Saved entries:
+ + + + + + +

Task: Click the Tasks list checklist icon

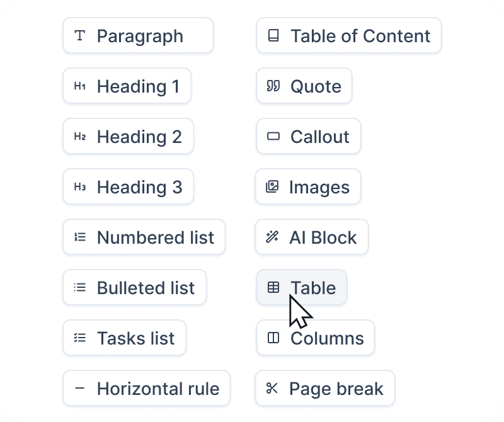Action: [x=80, y=338]
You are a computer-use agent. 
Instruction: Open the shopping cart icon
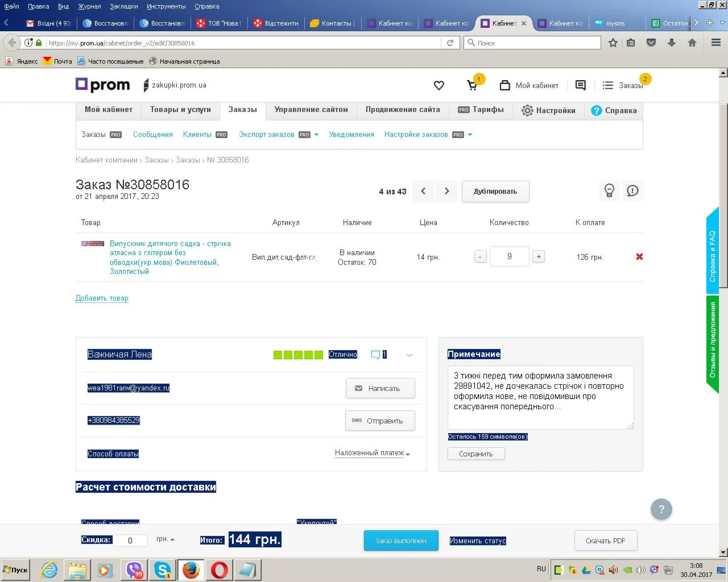pyautogui.click(x=472, y=86)
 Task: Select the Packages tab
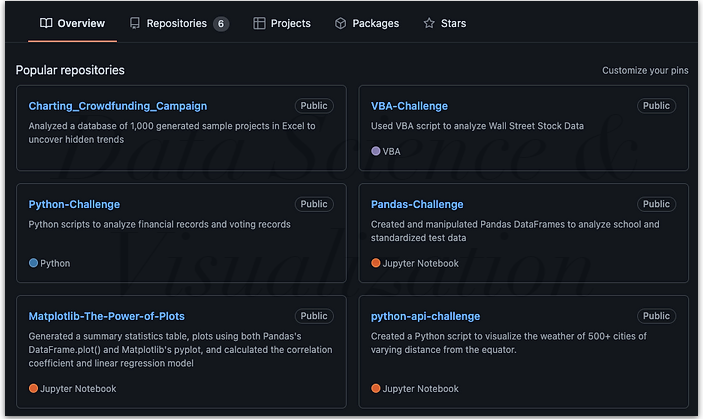pos(367,23)
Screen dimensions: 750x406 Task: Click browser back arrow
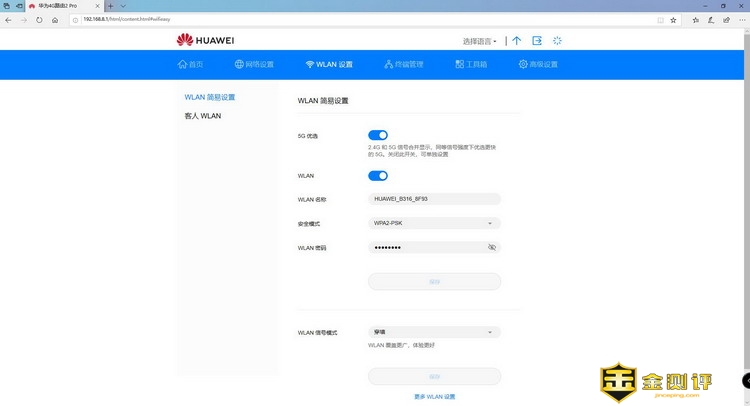point(9,19)
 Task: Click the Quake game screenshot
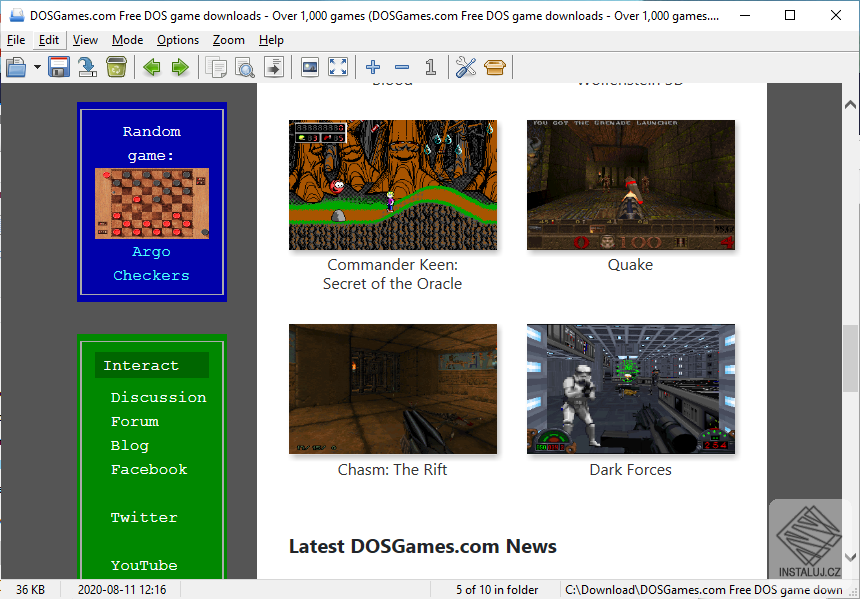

+ + + + + + +

Problem »
Each line from the one containing "Screen dimensions: 750x406" to the final line of the data must be printed exactly, both included, with nothing else and no pictures.

Result of the exercise »
Screen dimensions: 750x406 Task: Click browser back arrow
point(9,19)
 Task: Click the Quake game screenshot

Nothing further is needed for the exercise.